Rush Doshi, le conseiller Chine de Joe Biden ayant pris part aux discussions à Bali, écrivait déjà dans un livre en 2019 que la stratégie chinoise consiste "à contrer et tenter de mobiliser à travers le monde pour déloger les Etats-Unis de sa place de leader".
Mais le gros point de friction reste Taïwan, l'île gouvernée séparément du continent depuis 1949 mais revendiquée par le régime communiste.
L'opposition républicaine à Joe Biden n'a pas tardé à dénoncer la rencontre, le sénateur Tom Cotton par exemple dénonçant ce "retour à une politique d'apaisement naïve qui nuira aux États-Unis, mettra Taïwan en danger et encouragera Xi Jinping".
Joe Biden a certes affirmé avoir obtenu des assurances de la part de Xi Jinping sur le fait qu'une invasion n'est pas "imminente". Mais Pékin a répété lundi que Taïwan est "la première ligne rouge à ne pas franchir dans les relations sino-américaines".
Les tensions entre Taïwan et la Chine ont atteint leur paroxysme en août, lorsque Pékin a organisé des manoeuvres militaires inédites pour protester contre un déplacement sur l'île de la présidente de la Chambre des représentants des États-Unis, Nancy Pelosi.

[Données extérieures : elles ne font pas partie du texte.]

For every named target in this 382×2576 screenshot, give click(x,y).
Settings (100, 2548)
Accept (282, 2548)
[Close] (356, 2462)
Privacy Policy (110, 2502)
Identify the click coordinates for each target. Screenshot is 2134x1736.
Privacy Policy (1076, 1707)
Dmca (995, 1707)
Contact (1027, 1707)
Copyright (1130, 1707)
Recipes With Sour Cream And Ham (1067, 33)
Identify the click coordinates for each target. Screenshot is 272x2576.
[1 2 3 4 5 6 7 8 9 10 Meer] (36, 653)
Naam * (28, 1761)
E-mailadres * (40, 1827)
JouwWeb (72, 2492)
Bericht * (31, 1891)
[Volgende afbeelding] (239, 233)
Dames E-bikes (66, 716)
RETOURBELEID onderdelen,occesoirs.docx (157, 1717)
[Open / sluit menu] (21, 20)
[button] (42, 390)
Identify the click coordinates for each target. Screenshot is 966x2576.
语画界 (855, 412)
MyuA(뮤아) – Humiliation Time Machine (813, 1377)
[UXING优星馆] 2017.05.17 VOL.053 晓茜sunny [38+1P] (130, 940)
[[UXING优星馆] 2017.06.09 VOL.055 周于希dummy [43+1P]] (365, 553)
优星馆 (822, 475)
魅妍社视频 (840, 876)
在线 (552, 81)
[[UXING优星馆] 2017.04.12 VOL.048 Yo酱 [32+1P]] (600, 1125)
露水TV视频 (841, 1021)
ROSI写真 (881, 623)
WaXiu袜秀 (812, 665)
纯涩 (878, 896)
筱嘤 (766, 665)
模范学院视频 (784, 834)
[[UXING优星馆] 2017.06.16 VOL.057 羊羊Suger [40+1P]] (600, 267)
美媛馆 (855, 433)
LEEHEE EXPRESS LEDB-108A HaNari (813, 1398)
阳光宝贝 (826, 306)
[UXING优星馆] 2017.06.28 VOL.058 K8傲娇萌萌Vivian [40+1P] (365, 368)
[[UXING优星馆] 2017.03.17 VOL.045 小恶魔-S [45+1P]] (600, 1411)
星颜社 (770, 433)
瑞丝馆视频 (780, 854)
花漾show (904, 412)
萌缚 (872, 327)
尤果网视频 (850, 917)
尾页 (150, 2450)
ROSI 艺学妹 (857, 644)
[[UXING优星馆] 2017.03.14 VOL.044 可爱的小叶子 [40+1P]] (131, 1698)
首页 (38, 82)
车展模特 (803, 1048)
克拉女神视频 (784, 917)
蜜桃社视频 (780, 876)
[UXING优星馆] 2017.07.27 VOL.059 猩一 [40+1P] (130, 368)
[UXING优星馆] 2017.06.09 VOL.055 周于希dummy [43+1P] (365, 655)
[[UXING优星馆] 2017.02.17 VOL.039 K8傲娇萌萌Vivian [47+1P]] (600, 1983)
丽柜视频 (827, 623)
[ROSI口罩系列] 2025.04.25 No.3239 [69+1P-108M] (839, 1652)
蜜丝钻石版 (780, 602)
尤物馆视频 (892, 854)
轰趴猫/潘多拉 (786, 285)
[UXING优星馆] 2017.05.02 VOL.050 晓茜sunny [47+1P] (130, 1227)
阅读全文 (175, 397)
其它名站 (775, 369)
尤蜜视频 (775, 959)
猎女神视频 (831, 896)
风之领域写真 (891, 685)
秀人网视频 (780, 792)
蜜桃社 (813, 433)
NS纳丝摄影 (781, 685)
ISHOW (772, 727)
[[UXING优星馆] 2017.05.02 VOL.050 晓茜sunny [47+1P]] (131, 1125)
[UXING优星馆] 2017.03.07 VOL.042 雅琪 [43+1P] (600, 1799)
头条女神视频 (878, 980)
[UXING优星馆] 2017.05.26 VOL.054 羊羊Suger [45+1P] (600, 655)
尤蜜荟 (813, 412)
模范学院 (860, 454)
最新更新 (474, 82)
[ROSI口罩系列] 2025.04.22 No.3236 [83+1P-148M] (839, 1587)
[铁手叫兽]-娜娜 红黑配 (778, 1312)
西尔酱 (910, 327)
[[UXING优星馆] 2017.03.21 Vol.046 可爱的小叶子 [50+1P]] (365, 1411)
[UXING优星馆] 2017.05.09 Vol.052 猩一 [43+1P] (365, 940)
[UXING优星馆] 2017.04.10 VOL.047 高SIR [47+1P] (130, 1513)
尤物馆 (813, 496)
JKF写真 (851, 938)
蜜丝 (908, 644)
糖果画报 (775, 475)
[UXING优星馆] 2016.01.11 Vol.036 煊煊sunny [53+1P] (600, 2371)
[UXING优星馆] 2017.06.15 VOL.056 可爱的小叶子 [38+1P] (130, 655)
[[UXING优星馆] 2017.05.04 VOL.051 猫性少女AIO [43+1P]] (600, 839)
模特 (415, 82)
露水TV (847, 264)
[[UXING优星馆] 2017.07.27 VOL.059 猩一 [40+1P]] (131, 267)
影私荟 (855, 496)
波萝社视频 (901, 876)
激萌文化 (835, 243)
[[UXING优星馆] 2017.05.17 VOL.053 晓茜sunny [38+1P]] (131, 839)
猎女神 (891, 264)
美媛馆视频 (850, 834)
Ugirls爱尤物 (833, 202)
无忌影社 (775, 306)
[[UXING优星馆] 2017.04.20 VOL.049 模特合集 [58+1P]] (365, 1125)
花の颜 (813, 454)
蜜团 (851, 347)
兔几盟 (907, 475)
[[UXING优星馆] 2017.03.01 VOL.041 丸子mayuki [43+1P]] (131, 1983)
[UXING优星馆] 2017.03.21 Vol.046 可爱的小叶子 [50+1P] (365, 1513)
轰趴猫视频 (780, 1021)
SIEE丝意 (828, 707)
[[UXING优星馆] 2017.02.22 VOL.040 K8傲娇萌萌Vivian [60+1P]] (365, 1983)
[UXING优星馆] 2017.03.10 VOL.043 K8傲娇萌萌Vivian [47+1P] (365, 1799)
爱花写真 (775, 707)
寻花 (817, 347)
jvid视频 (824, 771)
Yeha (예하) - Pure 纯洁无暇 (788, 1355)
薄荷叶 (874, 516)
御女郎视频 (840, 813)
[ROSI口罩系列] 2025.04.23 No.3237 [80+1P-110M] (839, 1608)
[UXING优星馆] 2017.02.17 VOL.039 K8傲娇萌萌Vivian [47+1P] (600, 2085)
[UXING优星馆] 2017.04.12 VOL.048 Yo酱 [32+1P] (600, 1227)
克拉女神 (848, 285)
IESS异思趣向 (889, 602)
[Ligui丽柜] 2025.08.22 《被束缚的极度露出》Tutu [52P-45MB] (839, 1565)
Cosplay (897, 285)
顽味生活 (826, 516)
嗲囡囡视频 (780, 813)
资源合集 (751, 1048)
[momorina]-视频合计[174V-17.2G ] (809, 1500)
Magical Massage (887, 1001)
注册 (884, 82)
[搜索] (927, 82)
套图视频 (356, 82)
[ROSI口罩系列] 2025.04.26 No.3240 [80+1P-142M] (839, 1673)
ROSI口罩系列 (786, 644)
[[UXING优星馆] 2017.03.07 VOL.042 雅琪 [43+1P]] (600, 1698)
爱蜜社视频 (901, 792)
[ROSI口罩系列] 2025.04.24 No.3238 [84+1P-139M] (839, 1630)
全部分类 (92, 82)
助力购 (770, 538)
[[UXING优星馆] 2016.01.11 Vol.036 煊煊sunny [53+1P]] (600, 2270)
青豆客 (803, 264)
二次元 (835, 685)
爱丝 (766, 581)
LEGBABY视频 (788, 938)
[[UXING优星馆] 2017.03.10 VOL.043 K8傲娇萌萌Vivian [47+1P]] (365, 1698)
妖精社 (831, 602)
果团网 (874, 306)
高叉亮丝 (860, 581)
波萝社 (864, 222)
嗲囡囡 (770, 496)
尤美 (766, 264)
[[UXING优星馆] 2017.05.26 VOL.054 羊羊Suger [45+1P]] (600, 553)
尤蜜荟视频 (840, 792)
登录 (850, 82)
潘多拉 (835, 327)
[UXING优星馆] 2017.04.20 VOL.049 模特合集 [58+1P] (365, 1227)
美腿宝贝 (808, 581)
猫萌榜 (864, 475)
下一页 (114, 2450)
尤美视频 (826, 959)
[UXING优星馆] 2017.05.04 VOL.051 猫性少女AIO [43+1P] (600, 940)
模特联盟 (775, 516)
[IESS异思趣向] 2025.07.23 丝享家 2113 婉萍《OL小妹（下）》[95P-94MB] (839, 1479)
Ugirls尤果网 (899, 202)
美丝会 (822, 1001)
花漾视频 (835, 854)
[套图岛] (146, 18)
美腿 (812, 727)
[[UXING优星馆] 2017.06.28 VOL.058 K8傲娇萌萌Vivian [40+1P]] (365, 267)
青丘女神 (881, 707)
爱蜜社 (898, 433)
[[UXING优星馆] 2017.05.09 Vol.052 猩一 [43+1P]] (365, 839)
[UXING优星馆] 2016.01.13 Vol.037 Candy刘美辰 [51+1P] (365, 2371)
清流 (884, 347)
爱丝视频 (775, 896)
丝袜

Le chef républicain Kevin McCarthy, qui pourrait accéder au perchoir de la chambre basse à l'issue du décompte final des voix des élections de mi-mandat du 8 novembre, a clairement affiché son intention de s'y rendre aussi.
Xi Jinping "pourrait avoir un peu de marge pour ne pas réagir de manière excessive" à une telle visite, selon Yun Sun. "Encore que, je doute que les Chinois puissent se permettre de ne pas réagir durement".